▸ Task brief
Every line below that contains "computer" is to be copied.

Records excerpted from a collection:
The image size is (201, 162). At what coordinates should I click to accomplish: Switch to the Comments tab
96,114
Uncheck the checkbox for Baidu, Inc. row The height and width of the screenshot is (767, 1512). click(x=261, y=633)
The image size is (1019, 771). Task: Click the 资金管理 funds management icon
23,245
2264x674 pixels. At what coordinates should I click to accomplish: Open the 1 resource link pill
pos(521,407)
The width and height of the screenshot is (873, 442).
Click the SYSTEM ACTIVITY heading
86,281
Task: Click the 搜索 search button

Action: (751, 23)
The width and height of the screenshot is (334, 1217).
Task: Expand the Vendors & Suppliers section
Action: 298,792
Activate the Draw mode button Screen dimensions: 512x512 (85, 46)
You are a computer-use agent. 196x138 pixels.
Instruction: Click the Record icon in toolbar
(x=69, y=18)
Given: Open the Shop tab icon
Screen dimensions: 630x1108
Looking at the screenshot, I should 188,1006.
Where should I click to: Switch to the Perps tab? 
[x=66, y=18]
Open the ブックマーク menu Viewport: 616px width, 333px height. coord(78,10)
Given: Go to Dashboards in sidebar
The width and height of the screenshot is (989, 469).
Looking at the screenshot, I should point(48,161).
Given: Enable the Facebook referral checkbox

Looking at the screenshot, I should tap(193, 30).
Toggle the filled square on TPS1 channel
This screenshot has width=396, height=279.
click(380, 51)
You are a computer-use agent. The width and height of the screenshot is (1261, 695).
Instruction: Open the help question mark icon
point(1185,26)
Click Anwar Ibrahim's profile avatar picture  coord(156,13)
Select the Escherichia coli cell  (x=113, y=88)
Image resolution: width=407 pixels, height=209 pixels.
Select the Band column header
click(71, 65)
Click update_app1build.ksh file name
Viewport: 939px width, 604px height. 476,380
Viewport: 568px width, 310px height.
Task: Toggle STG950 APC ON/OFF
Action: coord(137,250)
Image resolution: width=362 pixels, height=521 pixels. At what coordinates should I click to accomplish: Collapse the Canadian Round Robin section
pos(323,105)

▸ Output
You are a computer-use agent. 196x138 pixels.
You are a computer-use agent. The width and height of the screenshot is (1261, 695).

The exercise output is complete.